Exactly the lines below, starting with the one containing "This screenshot has width=287, height=164." and going on through the one containing "Enable the VAT extra column checkbox", must be reproduced, both ends included, and no pictures with them.

◆ **Available data**
________________________________________

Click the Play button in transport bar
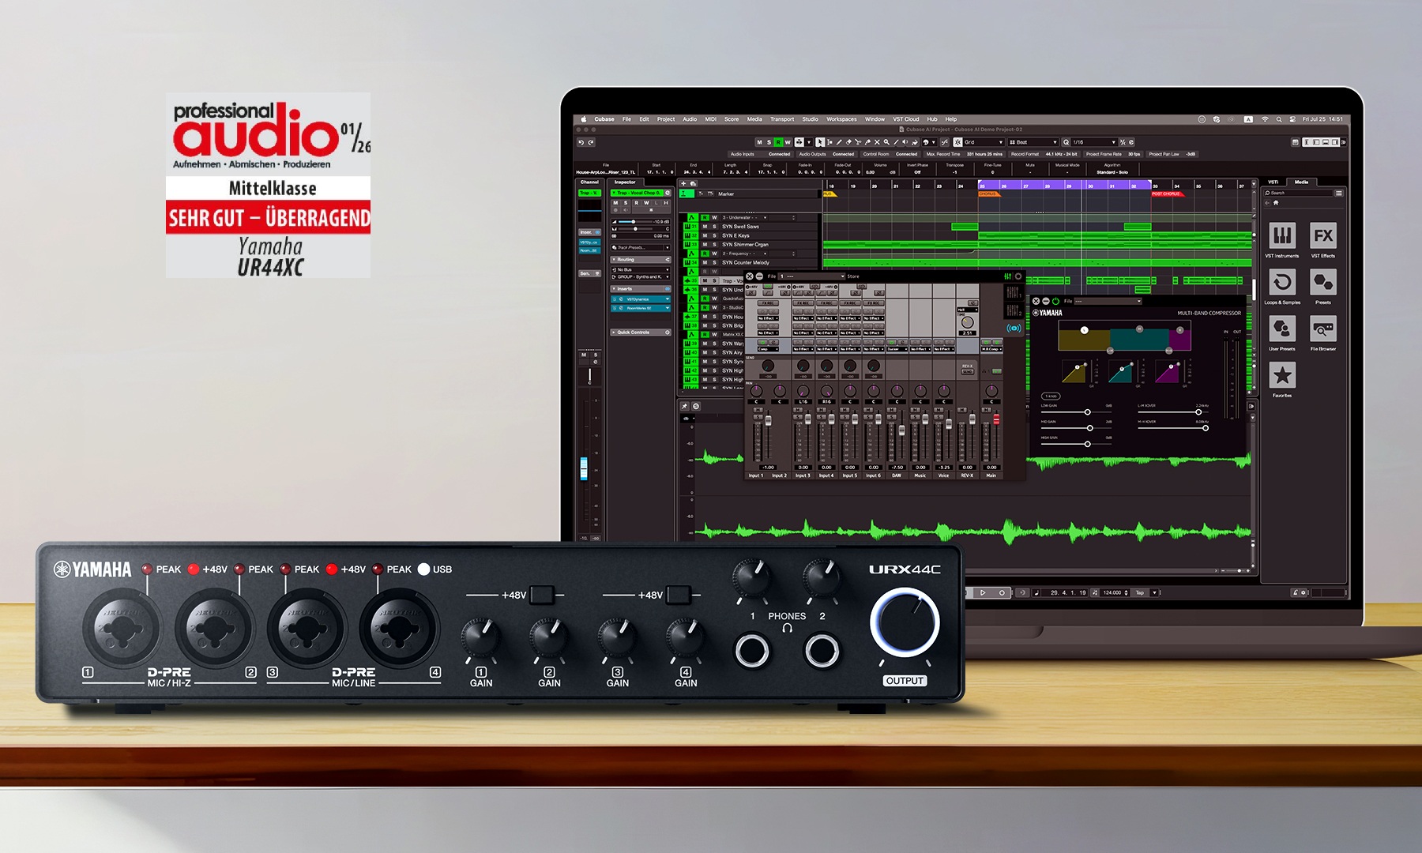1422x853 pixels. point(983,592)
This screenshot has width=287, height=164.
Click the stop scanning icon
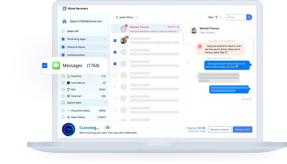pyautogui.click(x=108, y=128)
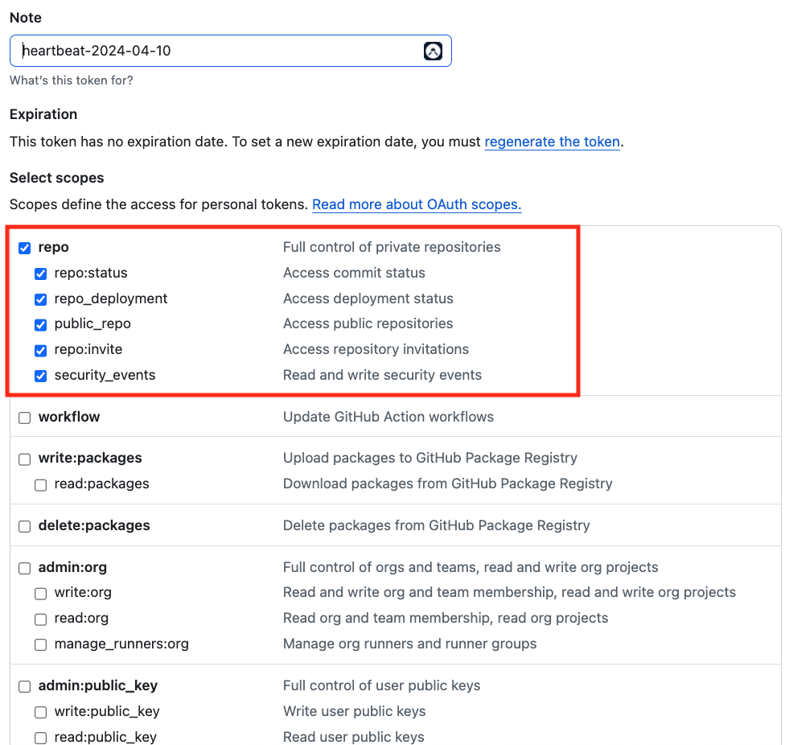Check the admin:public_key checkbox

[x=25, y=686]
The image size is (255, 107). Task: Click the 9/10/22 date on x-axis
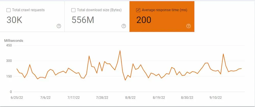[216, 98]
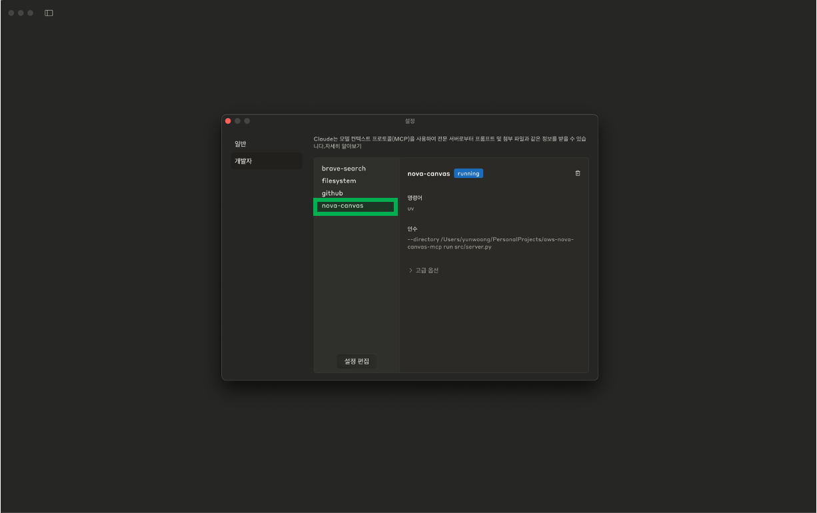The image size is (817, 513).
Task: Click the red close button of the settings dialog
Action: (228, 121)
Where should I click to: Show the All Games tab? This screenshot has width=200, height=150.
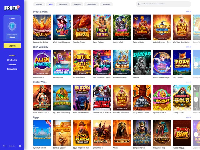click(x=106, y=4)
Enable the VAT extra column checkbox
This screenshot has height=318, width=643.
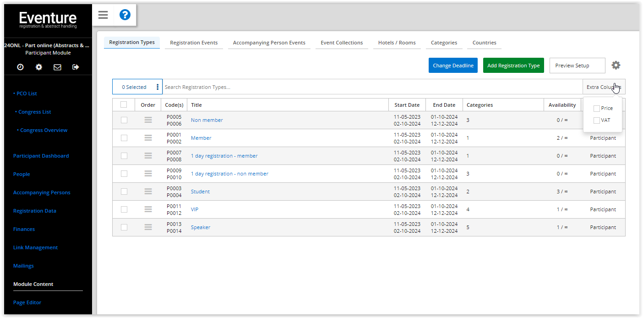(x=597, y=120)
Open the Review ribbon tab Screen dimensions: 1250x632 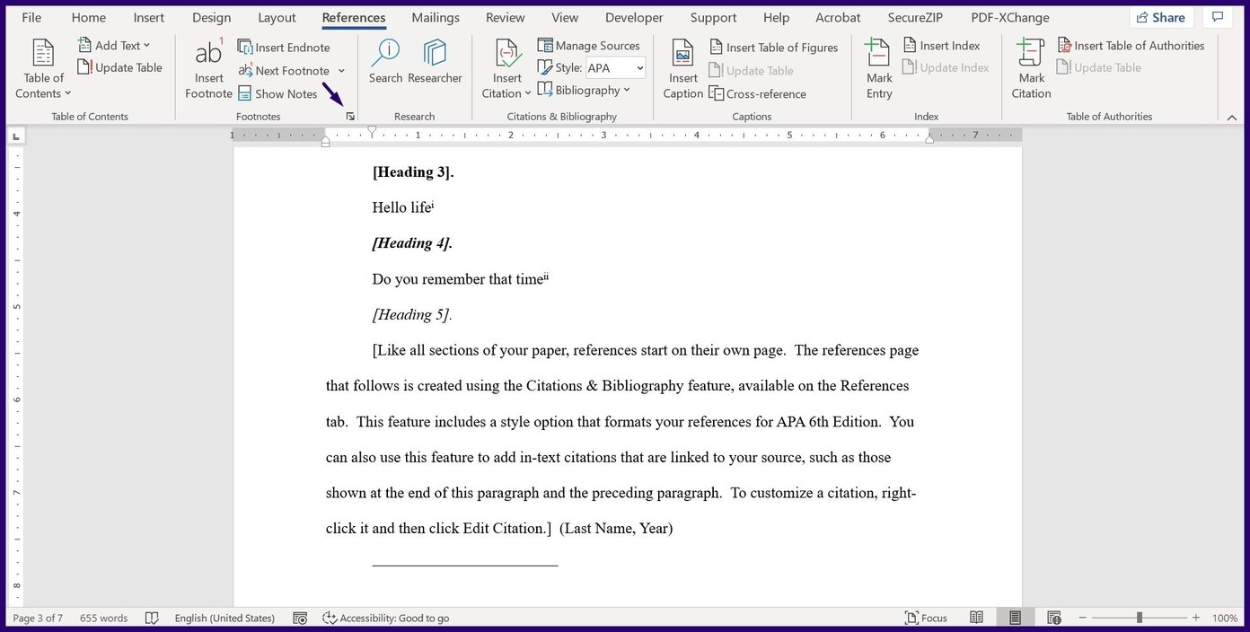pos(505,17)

________________________________________

◆ **Answer space**
This screenshot has width=287, height=164.
Click the stop scanning icon
pyautogui.click(x=108, y=128)
Check the admin:public_key checkbox

[x=25, y=686]
The image size is (255, 107). Task: Click the 9/10/22 date on x-axis
[216, 98]
The image size is (817, 513).
Task: Click the red close button of the settings dialog
Action: (228, 121)
Where should I click to: Show the All Games tab? This screenshot has width=200, height=150.
click(x=106, y=4)
Enable the VAT extra column checkbox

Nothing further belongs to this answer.